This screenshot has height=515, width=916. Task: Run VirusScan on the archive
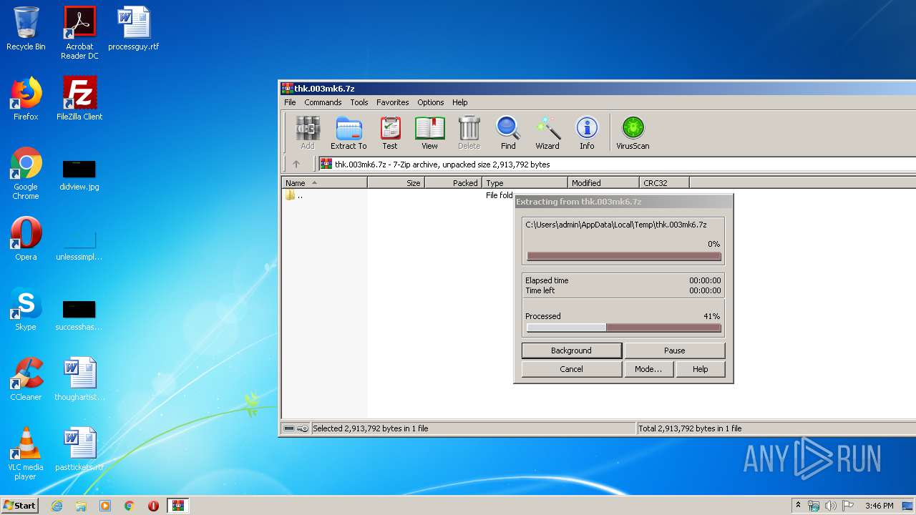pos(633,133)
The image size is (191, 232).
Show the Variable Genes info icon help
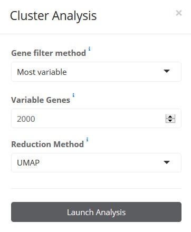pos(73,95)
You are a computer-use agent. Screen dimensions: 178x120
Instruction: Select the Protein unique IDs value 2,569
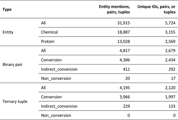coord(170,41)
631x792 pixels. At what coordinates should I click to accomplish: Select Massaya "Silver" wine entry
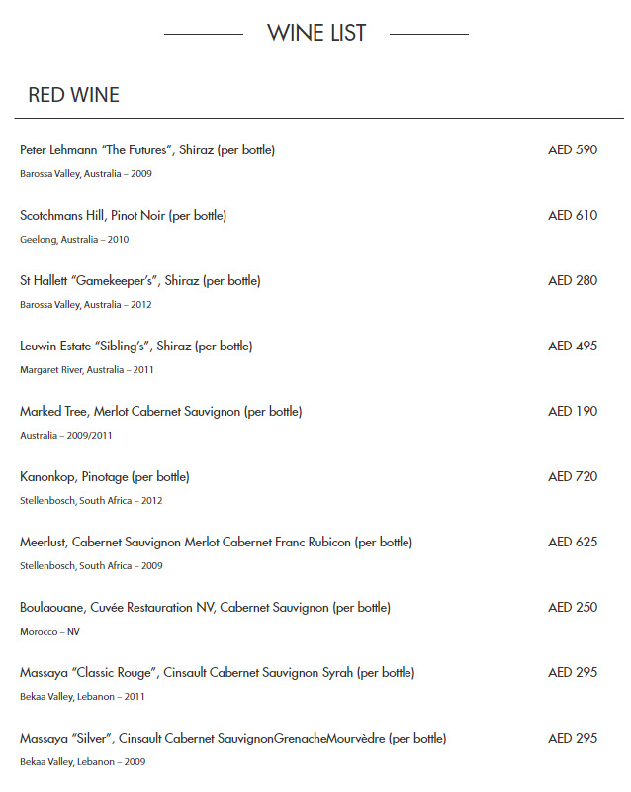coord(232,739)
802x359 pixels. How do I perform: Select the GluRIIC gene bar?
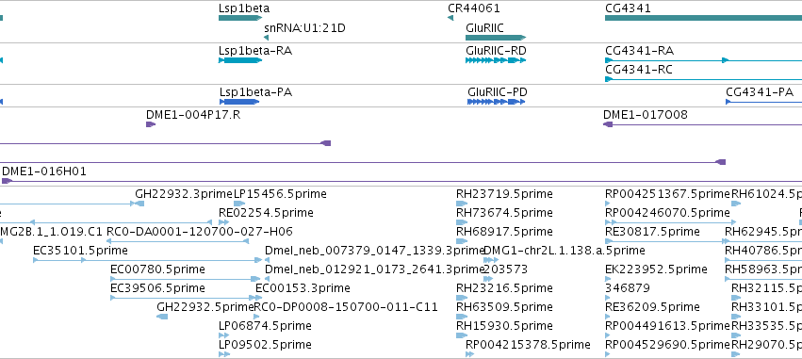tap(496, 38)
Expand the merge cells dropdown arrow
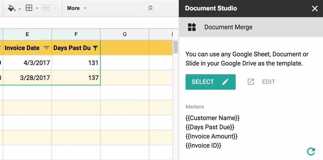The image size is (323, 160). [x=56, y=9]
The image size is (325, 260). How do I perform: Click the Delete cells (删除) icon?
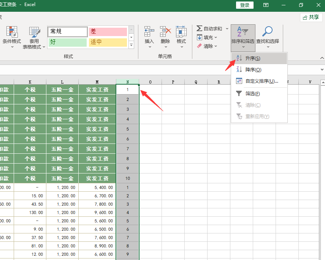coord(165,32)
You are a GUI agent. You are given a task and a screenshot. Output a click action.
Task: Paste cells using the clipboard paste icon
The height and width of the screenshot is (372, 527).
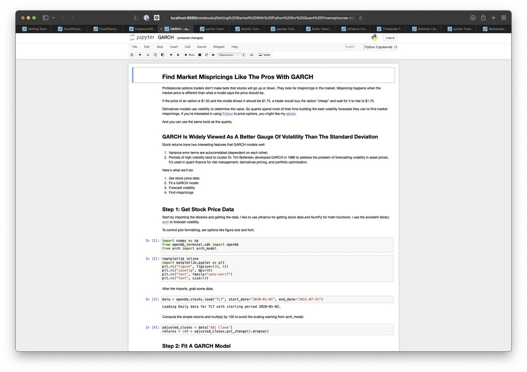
■ ■ ■ ■
> _Task_
Give back the whole listing exactly as it stands. No pictures belong in the copy.

> _Task solution_
This screenshot has height=515, width=916. Task: Run VirusScan on the archive
pos(633,133)
The image size is (191, 232).
Show the Variable Genes info icon help
pos(73,95)
You are a computer-use agent. Screen dimensions: 178x120
Instruction: Select the Protein unique IDs value 2,569
coord(170,41)
631x792 pixels. At what coordinates should I click to accomplish: Select Massaya "Silver" wine entry
coord(232,739)
802x359 pixels. How do I perform: Select the GluRIIC gene bar?
tap(496, 38)
Expand the merge cells dropdown arrow
The image size is (323, 160). [x=56, y=9]
The image size is (325, 260). How do I perform: Click the Delete cells (删除) icon?
coord(165,32)
You are a GUI agent. You are given a task and a screenshot. Output a click action.
Task: Paste cells using the clipboard paste icon
The height and width of the screenshot is (372, 527).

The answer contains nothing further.